I use a Intel processor to write this text, and this processor is is using Little Endian for the byte order. This is about Endian, not Indian :-).
Many processors I have programmed were Big Endians. With the addition of Freescale Kinetis (an ARM Cortex M4) and DSC in MCU10.2, I have a daily mixture with Big Endian (S08, ColdFire, …) and Little Endian (DSC and Kinetis).
The term “endian” is described nicely in the IEN 137 written 1980 by Danny Cohen:
“ON HOLY WARS AND A PLEA FOR PEACE“.
And the ‘war’ still seems to rage on: not only between the silicon designers, but as well between the software geeks. Standardization is a good thing, but sometimes there might not be a single way to do things: as you can break an egg from the ‘big’ or from the ‘little’ end. Well, as long as you know what you are doing and the consequences of it, that will be fine. And it keeps our world interesting ;-).

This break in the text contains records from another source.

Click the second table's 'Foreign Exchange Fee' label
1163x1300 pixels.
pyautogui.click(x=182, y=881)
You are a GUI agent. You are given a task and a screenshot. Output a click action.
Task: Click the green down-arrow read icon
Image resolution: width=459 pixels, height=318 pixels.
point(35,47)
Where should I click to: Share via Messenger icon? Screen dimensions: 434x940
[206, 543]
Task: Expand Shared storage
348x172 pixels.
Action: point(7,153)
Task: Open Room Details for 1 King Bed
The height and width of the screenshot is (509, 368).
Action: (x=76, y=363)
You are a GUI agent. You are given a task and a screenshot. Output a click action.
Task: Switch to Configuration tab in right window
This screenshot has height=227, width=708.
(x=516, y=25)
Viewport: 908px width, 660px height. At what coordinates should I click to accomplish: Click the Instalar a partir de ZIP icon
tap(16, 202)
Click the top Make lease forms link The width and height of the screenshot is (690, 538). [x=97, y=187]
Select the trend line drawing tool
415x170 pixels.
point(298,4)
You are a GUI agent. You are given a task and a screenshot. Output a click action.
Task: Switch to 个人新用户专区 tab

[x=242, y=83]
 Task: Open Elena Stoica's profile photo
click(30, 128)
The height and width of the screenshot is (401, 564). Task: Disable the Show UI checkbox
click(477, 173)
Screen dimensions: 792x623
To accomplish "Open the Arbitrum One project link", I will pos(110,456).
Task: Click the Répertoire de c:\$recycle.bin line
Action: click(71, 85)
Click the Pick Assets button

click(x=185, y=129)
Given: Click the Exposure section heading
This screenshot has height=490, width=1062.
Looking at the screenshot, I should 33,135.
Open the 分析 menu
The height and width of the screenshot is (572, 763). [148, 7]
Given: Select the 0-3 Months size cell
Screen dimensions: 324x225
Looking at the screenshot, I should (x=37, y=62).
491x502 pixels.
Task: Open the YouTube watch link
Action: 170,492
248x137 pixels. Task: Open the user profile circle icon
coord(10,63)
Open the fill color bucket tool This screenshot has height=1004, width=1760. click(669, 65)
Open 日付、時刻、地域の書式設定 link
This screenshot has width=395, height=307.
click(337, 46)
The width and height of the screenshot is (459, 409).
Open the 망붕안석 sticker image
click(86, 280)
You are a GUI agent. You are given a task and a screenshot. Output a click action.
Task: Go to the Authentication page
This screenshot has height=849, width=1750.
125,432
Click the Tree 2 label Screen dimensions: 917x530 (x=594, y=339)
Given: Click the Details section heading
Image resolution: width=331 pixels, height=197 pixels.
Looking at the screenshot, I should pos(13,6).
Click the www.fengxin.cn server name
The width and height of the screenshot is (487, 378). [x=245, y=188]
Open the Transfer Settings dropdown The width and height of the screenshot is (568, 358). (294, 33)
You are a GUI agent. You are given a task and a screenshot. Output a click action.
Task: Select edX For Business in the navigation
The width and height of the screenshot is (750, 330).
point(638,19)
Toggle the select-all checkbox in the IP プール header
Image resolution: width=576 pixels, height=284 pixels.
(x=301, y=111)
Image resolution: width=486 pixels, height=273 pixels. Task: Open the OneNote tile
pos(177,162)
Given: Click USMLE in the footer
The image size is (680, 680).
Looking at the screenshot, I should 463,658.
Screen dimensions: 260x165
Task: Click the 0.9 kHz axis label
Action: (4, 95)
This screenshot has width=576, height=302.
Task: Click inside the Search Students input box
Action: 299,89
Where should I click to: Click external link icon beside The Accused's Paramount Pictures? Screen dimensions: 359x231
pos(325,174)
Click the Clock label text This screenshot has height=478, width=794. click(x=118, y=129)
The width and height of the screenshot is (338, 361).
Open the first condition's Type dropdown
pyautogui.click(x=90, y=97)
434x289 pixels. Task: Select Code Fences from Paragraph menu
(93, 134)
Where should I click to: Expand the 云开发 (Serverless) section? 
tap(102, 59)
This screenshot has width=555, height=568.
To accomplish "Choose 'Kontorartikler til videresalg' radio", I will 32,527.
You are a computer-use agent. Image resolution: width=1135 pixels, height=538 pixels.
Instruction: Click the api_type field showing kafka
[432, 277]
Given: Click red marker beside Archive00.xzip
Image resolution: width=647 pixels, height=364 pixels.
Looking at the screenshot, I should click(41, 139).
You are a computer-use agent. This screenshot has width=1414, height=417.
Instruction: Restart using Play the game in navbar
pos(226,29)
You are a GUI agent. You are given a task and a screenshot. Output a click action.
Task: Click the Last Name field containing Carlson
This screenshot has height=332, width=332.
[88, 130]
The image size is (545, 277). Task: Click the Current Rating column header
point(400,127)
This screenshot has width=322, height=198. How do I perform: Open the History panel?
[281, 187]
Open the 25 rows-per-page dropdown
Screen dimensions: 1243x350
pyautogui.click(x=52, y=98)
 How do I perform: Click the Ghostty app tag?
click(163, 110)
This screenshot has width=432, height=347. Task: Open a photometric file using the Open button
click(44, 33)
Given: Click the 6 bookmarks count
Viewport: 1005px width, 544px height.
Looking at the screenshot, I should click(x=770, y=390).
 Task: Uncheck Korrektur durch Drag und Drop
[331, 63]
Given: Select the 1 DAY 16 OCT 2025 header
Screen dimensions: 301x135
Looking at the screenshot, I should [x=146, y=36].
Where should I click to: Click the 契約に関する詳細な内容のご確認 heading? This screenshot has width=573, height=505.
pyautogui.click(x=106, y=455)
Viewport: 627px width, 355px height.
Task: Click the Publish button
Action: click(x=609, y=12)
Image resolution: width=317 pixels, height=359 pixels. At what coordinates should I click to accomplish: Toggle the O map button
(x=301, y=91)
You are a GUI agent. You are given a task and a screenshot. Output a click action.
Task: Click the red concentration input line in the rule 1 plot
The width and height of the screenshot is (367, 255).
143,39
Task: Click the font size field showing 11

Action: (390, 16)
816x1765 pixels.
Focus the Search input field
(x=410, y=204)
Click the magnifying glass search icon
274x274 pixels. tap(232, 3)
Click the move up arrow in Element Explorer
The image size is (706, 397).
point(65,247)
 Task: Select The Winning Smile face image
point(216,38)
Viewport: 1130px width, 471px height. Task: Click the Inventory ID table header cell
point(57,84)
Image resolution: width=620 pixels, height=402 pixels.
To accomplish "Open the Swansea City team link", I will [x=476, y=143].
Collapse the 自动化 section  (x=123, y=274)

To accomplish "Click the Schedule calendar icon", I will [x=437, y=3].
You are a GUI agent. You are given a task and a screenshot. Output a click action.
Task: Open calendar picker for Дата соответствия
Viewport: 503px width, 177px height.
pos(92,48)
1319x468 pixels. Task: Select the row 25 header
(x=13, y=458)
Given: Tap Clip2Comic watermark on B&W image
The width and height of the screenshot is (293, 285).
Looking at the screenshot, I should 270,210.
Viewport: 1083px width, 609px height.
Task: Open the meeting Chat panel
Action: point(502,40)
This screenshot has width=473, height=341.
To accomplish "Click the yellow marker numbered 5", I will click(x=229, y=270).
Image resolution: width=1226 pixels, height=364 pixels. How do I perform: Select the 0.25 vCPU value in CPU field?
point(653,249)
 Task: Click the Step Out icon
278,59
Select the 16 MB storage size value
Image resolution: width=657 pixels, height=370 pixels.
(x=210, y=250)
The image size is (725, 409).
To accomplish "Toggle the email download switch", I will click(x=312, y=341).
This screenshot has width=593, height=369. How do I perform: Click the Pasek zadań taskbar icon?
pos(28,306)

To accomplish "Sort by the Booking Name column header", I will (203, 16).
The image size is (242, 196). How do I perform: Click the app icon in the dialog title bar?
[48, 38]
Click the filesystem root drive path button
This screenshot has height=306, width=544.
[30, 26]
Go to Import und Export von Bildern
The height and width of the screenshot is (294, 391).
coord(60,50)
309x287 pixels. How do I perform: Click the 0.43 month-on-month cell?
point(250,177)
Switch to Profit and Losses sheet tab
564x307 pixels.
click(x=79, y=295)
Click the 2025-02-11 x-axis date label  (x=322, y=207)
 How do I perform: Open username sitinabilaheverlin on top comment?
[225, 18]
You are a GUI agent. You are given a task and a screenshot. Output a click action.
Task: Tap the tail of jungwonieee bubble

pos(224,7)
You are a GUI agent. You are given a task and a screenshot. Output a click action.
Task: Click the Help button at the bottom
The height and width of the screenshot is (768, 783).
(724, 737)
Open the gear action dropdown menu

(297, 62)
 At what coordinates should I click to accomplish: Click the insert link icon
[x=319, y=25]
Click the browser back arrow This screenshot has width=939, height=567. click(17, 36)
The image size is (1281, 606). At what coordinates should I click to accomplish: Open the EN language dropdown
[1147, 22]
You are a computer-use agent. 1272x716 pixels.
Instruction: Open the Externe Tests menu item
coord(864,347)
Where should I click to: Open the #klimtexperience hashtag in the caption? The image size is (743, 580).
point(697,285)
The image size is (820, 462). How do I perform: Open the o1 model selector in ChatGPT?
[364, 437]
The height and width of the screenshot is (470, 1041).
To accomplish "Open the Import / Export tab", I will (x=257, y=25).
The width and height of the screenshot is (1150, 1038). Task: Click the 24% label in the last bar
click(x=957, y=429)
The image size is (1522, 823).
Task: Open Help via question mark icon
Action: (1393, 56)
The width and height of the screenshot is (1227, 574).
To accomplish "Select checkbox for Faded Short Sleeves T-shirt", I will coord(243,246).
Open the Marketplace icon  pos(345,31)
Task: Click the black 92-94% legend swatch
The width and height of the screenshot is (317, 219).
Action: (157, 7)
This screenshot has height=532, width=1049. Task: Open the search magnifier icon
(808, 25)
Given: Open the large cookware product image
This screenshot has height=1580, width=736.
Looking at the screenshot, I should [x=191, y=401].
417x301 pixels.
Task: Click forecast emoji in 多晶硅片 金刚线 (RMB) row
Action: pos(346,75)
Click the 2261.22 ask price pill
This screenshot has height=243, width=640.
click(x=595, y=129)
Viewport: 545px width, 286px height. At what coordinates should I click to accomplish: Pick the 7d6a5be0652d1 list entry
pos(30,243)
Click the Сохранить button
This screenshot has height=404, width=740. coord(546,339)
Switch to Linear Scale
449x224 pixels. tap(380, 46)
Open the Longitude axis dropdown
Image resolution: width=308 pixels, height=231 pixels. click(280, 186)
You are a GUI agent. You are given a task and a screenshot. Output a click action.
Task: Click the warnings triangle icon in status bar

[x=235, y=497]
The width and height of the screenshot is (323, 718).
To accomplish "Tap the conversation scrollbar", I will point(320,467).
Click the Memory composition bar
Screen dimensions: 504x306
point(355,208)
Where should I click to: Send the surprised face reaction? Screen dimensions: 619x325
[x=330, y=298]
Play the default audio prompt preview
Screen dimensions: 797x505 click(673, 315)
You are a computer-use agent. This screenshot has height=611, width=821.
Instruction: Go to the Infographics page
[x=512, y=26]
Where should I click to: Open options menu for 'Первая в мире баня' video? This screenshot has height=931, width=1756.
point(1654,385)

One interesting thing is that some processors allow switching the endianess, PowerPC as an example.
I admit: In my mindset I feel I’m more attached to the big endian view of the world. But it is just a view. The good thing is: eclipse can view it from both sides (with a view :-)) as outlined in Memory is Everything, using the Memory Browser view:
Eclipse and MCU10 does a good job hiding the endianess from the user. Still, there are places where you can see what is behind: If you open the Project Explorer View and inspect the binary file, you will see either a ‘be’ for Big Endian or ‘le’ for Little Endian.
The ‘be’ or ‘le’ information in the Project Explorer view comes from an attribute in the ELF file which tells the reader if the architecture is either little or big endian.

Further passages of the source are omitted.